* **What the task asks**: Please restate, word for word, the lines below that begin at the one with "僑教業務簡介 (193, 2285)" and end at the one with "ENGLISH (252, 11)". Leave out all other lines.

* **Given data**:

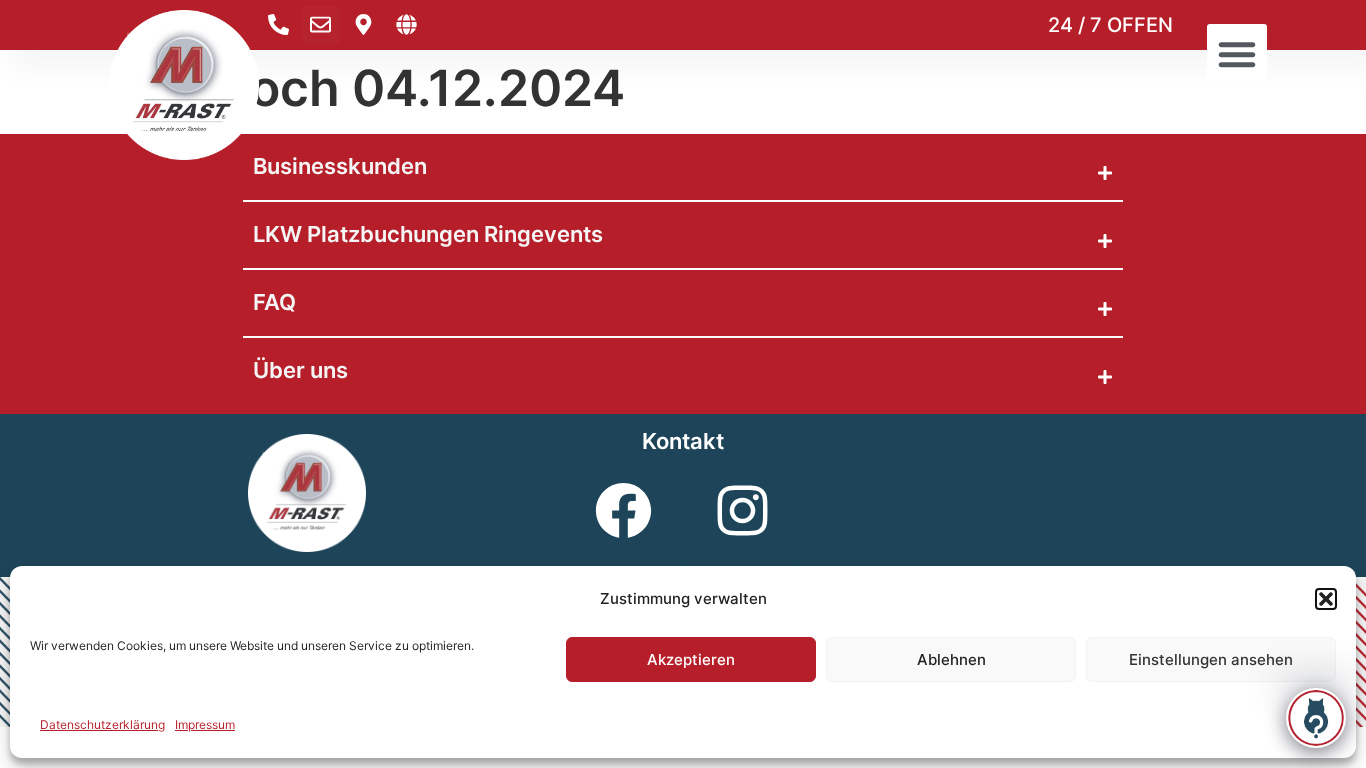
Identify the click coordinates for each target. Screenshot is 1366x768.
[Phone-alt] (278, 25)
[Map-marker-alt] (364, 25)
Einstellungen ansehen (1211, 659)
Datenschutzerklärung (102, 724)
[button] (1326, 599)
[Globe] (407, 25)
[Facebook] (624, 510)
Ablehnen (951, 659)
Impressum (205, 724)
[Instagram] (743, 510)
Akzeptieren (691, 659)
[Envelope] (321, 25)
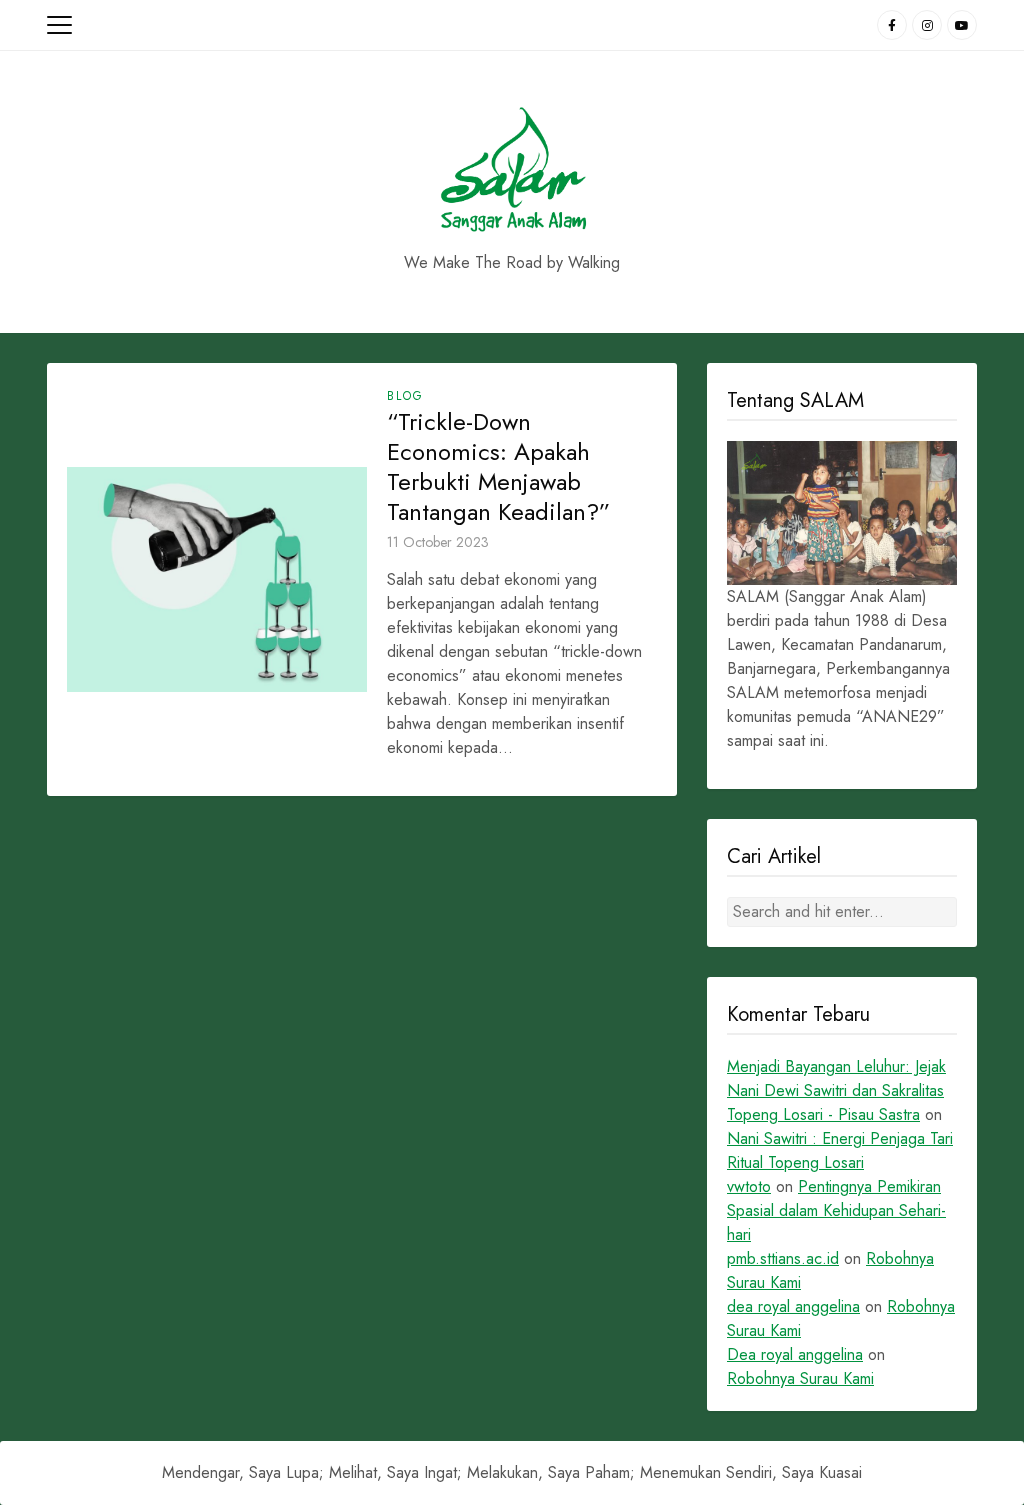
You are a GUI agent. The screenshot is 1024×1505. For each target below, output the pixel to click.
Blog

* * *

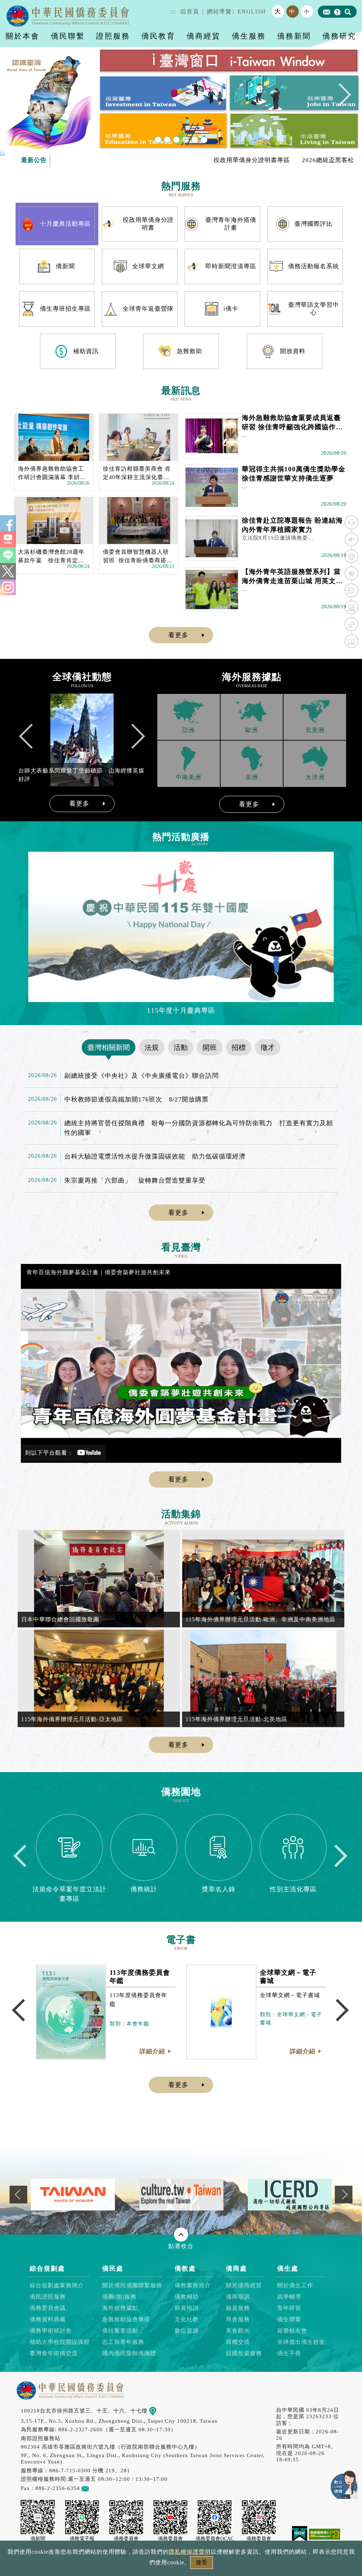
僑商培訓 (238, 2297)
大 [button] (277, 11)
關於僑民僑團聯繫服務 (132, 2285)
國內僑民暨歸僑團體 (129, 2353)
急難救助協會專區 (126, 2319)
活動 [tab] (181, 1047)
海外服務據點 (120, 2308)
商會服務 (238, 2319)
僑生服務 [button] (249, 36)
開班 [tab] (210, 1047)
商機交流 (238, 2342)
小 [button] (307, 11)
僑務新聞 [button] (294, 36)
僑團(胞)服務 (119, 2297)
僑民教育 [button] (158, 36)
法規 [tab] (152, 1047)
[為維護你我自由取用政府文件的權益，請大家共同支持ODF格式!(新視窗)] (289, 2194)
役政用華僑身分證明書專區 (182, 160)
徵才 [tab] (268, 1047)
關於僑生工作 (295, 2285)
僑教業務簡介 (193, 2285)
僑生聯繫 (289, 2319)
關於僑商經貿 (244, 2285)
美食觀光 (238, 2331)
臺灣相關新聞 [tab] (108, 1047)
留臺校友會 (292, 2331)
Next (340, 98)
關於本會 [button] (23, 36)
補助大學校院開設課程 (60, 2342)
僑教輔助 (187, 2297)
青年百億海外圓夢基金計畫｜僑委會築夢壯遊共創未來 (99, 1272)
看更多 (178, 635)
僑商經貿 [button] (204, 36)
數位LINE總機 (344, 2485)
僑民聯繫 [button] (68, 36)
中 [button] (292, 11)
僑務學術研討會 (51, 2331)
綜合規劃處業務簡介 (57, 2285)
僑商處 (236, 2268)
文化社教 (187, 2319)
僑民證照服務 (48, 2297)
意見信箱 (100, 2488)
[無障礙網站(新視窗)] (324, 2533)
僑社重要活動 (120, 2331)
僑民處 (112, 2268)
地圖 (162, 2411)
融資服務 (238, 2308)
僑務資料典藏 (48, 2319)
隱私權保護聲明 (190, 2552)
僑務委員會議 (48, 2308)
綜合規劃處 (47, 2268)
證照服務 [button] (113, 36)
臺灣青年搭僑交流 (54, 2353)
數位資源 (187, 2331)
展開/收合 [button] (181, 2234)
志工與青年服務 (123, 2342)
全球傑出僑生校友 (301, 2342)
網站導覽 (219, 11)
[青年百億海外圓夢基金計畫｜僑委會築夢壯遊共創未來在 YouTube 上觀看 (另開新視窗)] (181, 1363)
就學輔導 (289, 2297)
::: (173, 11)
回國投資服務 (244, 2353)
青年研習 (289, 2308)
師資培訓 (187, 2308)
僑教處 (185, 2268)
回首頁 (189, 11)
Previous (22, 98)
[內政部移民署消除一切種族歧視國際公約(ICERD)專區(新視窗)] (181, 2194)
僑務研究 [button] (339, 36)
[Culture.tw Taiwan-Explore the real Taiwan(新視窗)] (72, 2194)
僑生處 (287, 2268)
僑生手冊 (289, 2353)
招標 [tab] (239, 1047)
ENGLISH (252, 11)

* **Completed exercise**:
僑教業務簡介 (193, 2285)
僑生聯繫 (289, 2319)
關於僑商經貿 (244, 2285)
美食觀光 (238, 2331)
臺灣相關新聞 [tab] (108, 1047)
留臺校友會 (292, 2331)
Next (340, 98)
關於本會 [button] (23, 36)
補助大學校院開設課程 (60, 2342)
僑教輔助 (187, 2297)
青年百億海外圓夢基金計畫｜僑委會築夢壯遊共創未來 (99, 1272)
看更多 (178, 635)
僑商經貿 [button] (204, 36)
數位LINE總機 (344, 2485)
僑民聯繫 [button] (68, 36)
中 [button] (292, 11)
僑務學術研討會 (51, 2331)
綜合規劃處業務簡介 (57, 2285)
僑商處 (236, 2268)
文化社教 (187, 2319)
僑民證照服務 (48, 2297)
意見信箱 (100, 2488)
[無障礙網站(新視窗)] (324, 2533)
僑社重要活動 (120, 2331)
僑民處 (112, 2268)
地圖 (162, 2411)
融資服務 (238, 2308)
僑務資料典藏 (48, 2319)
隱私權保護聲明 (190, 2552)
僑務委員會議 (48, 2308)
綜合規劃處 (47, 2268)
證照服務 [button] (113, 36)
臺灣青年搭僑交流 (54, 2353)
數位資源 (187, 2331)
展開/收合 [button] (181, 2234)
志工與青年服務 (123, 2342)
全球傑出僑生校友 (301, 2342)
網站導覽 (219, 11)
[青年百億海外圓夢基金計畫｜僑委會築夢壯遊共創未來在 YouTube 上觀看 (另開新視窗)] (181, 1363)
就學輔導 (289, 2297)
::: (173, 11)
回國投資服務 (244, 2353)
青年研習 (289, 2308)
師資培訓 (187, 2308)
僑教處 (185, 2268)
回首頁 (189, 11)
Previous (22, 98)
[內政部移民署消除一切種族歧視國際公約(ICERD)專區(新視窗)] (181, 2194)
僑務研究 [button] (339, 36)
[Culture.tw Taiwan-Explore the real Taiwan(新視窗)] (72, 2194)
僑生處 (287, 2268)
僑生手冊 (289, 2353)
招標 [tab] (239, 1047)
ENGLISH (252, 11)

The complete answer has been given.